● **WHAT IS REQUIRED**: Write out the records that appear below, verbatim and complete, but without pictures.

Pixel coordinate grounding data
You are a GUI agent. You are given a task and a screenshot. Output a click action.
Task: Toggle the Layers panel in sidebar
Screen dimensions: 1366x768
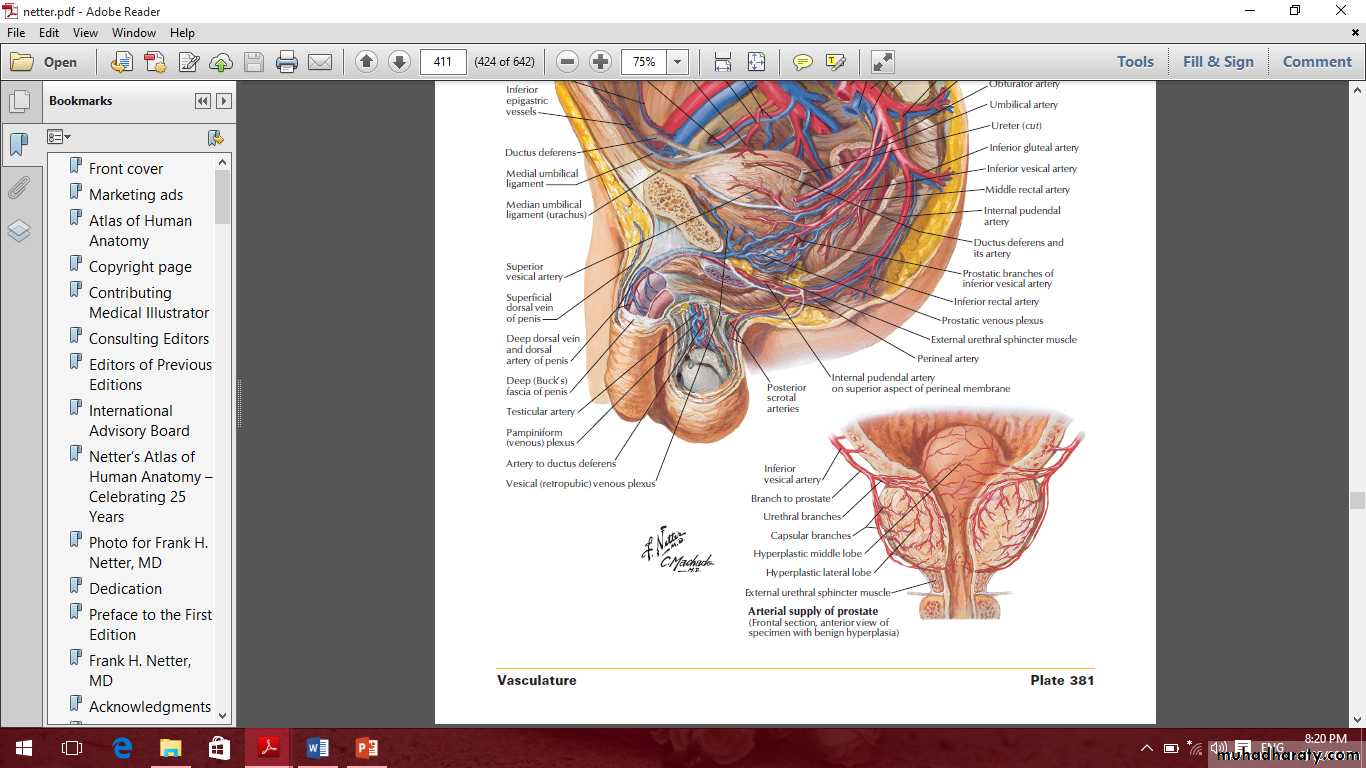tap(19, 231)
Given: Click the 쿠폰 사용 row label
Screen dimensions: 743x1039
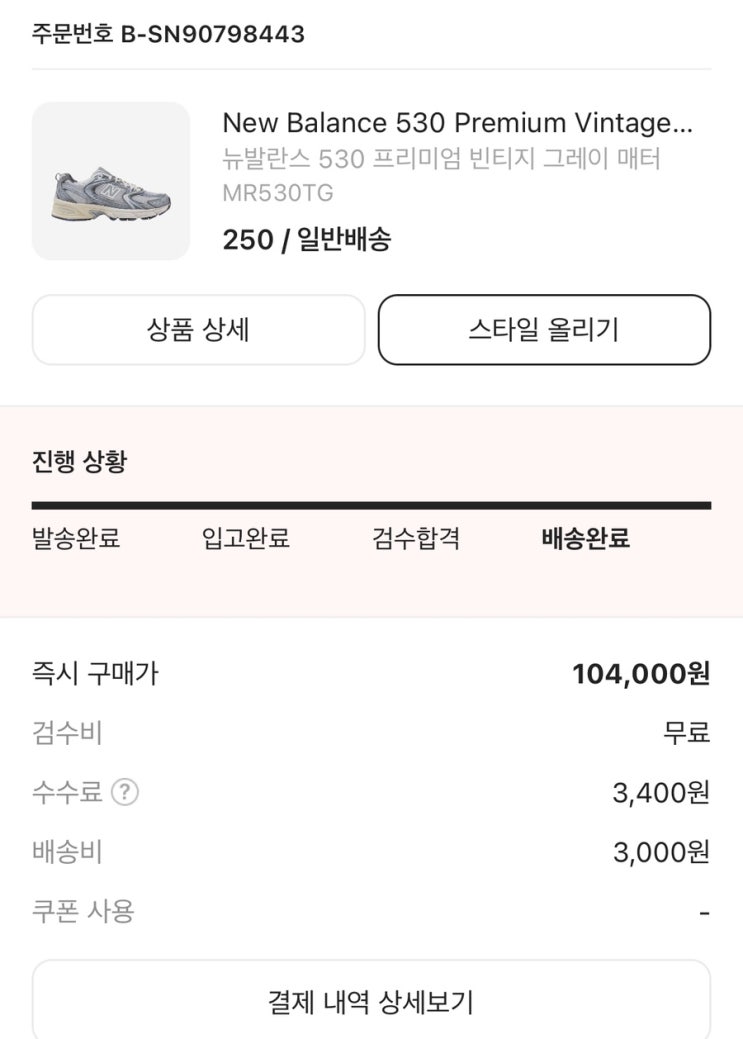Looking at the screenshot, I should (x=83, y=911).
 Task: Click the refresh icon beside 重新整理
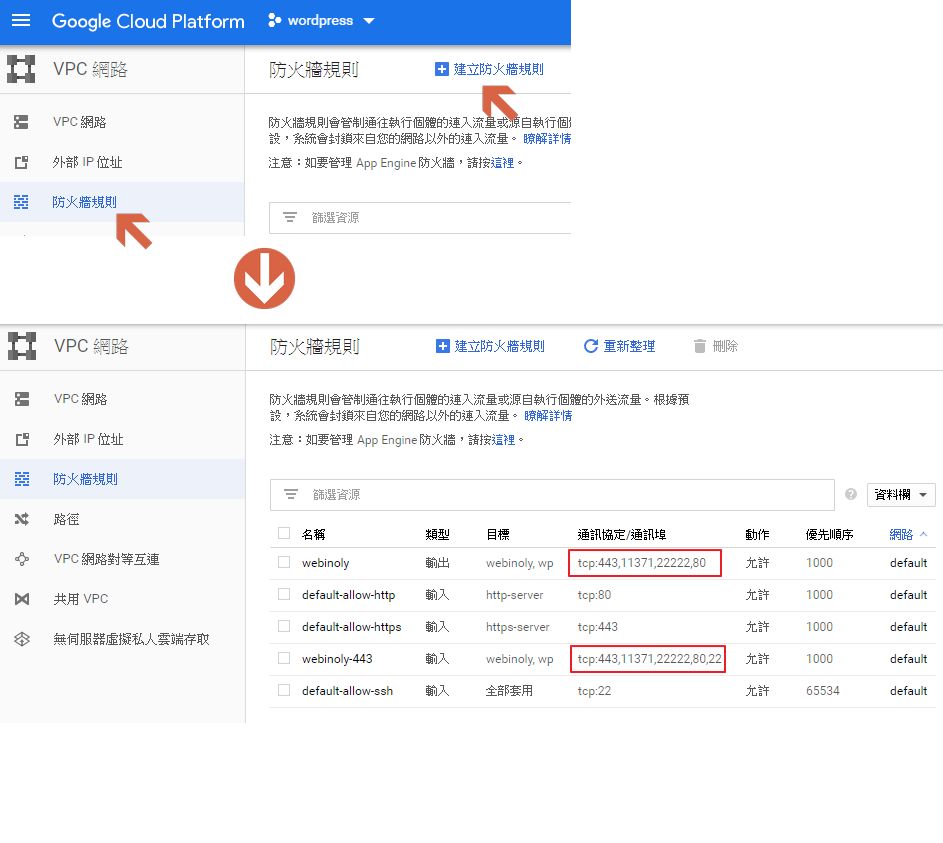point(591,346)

● **ANSWER TO THIS PROBLEM**:
You are a GUI agent. You are given a task and a screenshot. Output a click action.
Task: Toggle the Layers panel in sidebar
Screen dimensions: 1366x768
tap(19, 231)
Given: Click the 쿠폰 사용 row label
Screen dimensions: 743x1039
Looking at the screenshot, I should (x=83, y=911).
 Task: Click the refresh icon beside 重新整理
point(591,346)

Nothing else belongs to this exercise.